Like many others around here, I rang up my Doctors surgery to get a routine appointment last week. The receptionist told me I was unable to pre-book an appointment for another 2 weeks. If I wanted to see a GP any sooner I would have to call at 8am every weekday morning in an attempt to get one of the appointments available that same day.
It took me a week to actually get an appointment as inevitably by the time I was connected I was met with the same message ‘Sorry all appointments have gone for today, you’ll need to call back in the morning’.
Although the government have recently made money available for a pilot scheme of extended GP opening hours, the Kirklees area was unfortunately not one of the chosen locations to receive any funding, so for the thousands of people trying to get a doctor’s appointment here the situation continues to get worse.
It is therefore little surprise that many people continue to attend A&E inappropriately, with conditions and ailments that should really be seen within a Primary Care setting. This perhaps goes some way to explaining why the Mid Yorkshire Hospitals trust is struggling to see and treat patients within the target 4 hour period. Official data provided by NHS England reveals that in the last 4 weeks a staggering 514 patients had to wait over 4 hours to be treated within A&E with a further 156 patients waiting between 4 and 12 hours on a trolley for a bed to become available.
I met the Clinical Commissioning Group (CCG) last week to tell them how concerned I was at the proposals to downgrade Dewsbury Hospital. Unfortunately they were unable to give me any reassurances around some of the patient safety issues I raised. I advised them that I was pleased that more outpatient services would be available at Dewsbury Hospital but this should not and must not be at the expense of fundamental, critical services such as a comprehensive A and E service and an obstetric led maternity unit. The CCG told me that they had already started to implement some of their Care Closer to Home programme, which will enable more patients to be treated out of the hospital environment. It is therefore alarming that with these measures being introduced A&E waiting times are continuing to rise.

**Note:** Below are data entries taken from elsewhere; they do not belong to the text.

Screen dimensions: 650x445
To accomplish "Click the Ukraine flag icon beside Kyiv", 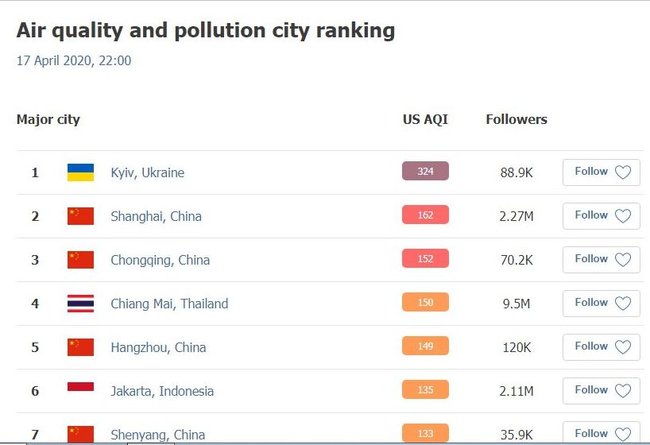I will pos(81,172).
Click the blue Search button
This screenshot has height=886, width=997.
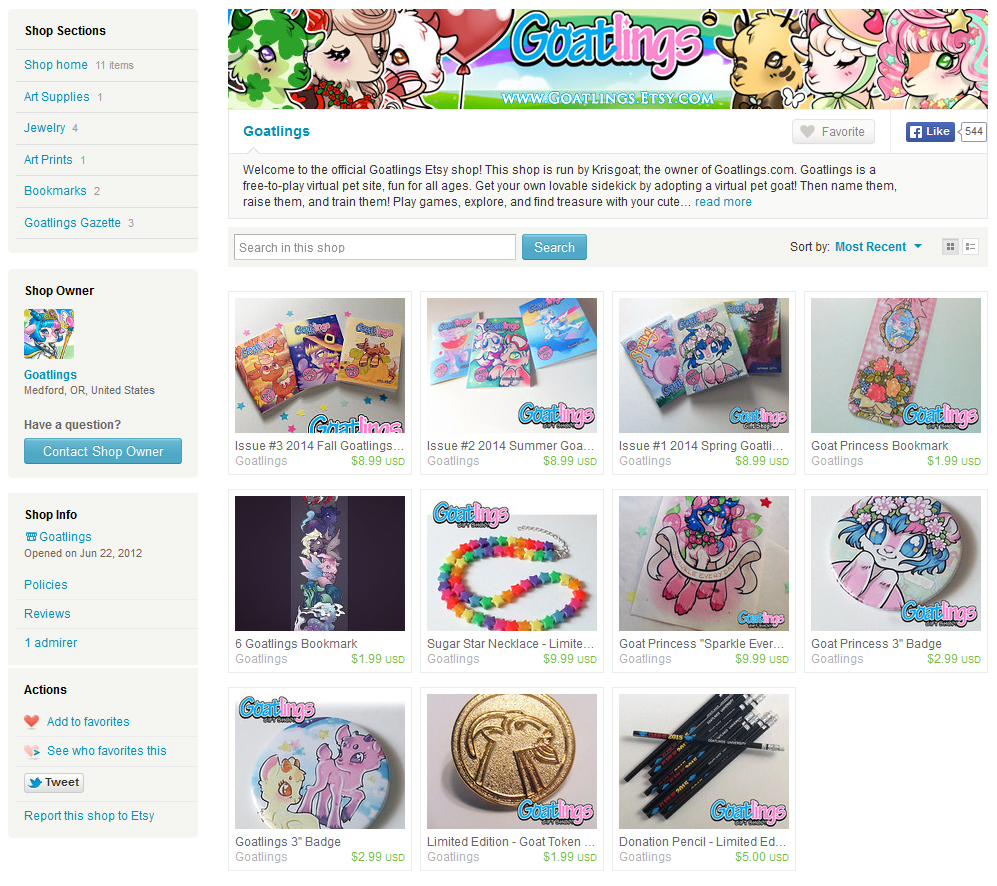[x=554, y=247]
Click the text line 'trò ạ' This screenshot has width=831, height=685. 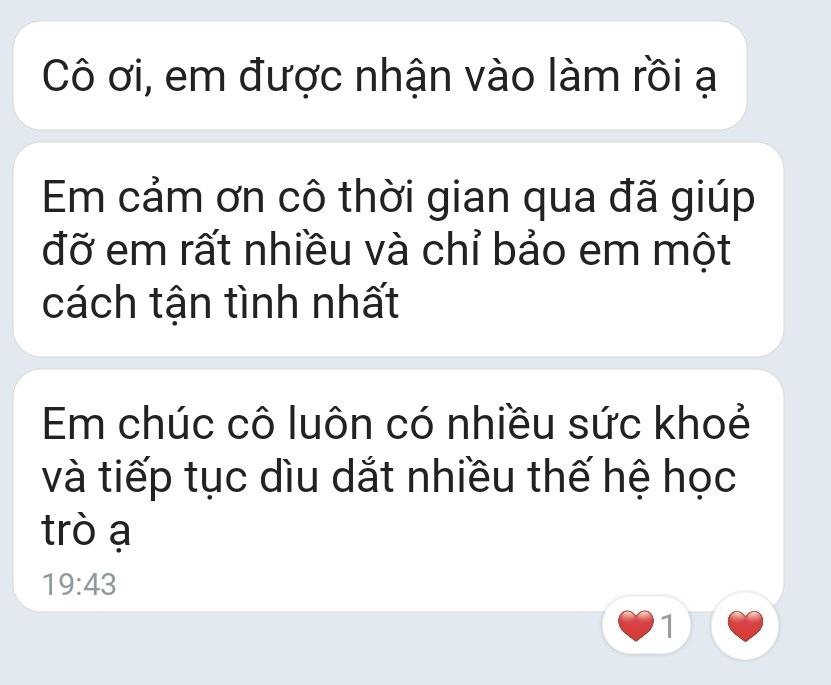pos(86,530)
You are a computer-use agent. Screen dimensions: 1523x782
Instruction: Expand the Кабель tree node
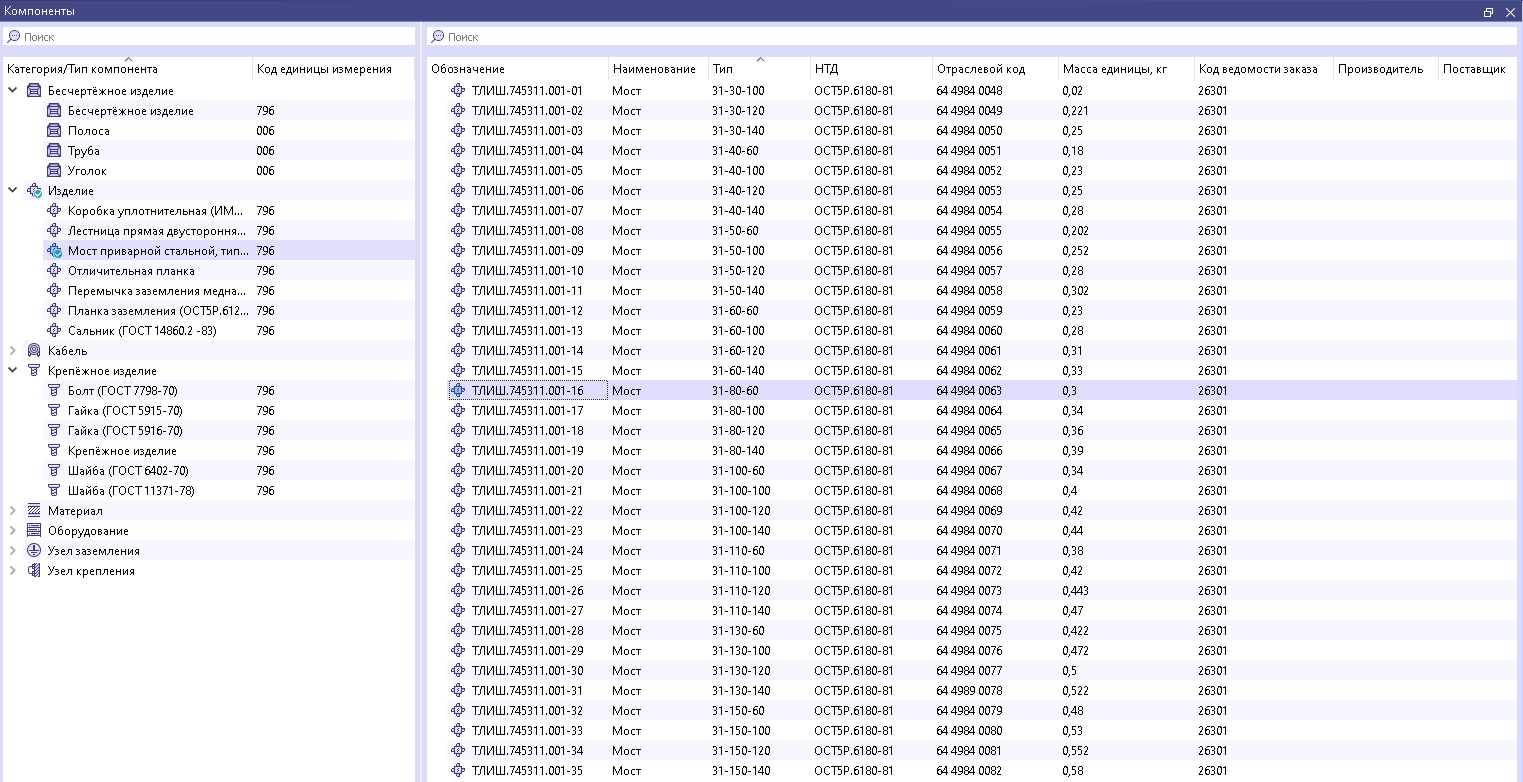[x=12, y=351]
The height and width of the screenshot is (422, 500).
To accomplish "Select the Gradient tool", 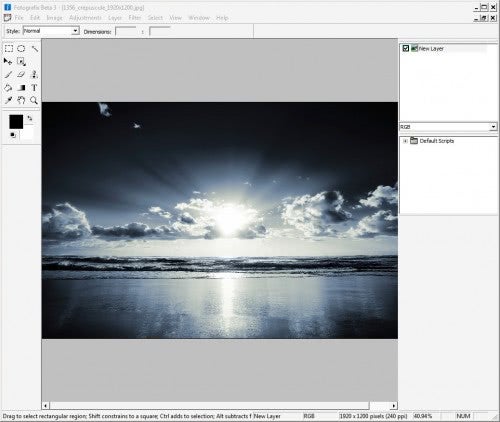I will pos(21,88).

Removing 200 beds at a time when patients have to wait on a trolley is absolute nonsense. The safety of thousands of people across Dewsbury, Mirfield and the whole district is at stake and I strongly believe that the proposal to downgrade Dewsbury Hospital should be halted immediately.
David Cameron promised that ‘people should be able to see their GP 24/7’ but with statistics showing that the proportion of patients getting a GP appointment within 48 hours has fallen from 80% to 40%, a quarter of patients unable to see their GP in a week and 25% of Walk-In centres closing since 2010 I was pleased to see Ed Milliband putting the health service at the centre of Labour’s campaign over the next year and vowing that a Labour Government will guarantee all patients a GP appointment within 48 hours, or on the same day if they need to be seen quickly. A Labour Government would achieve this by investing an extra £100 million into local GP surgeries – money we would save by repealing David Cameron’s market framework for the NHS and cutting down on the bureaucracy associated with it.
Studies reveal that facilitating easier access to GP appointments will reduce A&E admissions by as much as 159,000 a year saving the NHS £375 million.
With people living longer, complex medical needs and advances in medical technology we need a long term sustainable plan for our NHS and I am proud that Labour will restore the fundamental values of the NHS thus ending the current Government’s dogmatic obsession with privatisation, competition and free-marketeering.
In the meantime, the fight goes on to save Dewsbury Hospital and I will be fighting every step of the way to get the best deal for the residents of this district.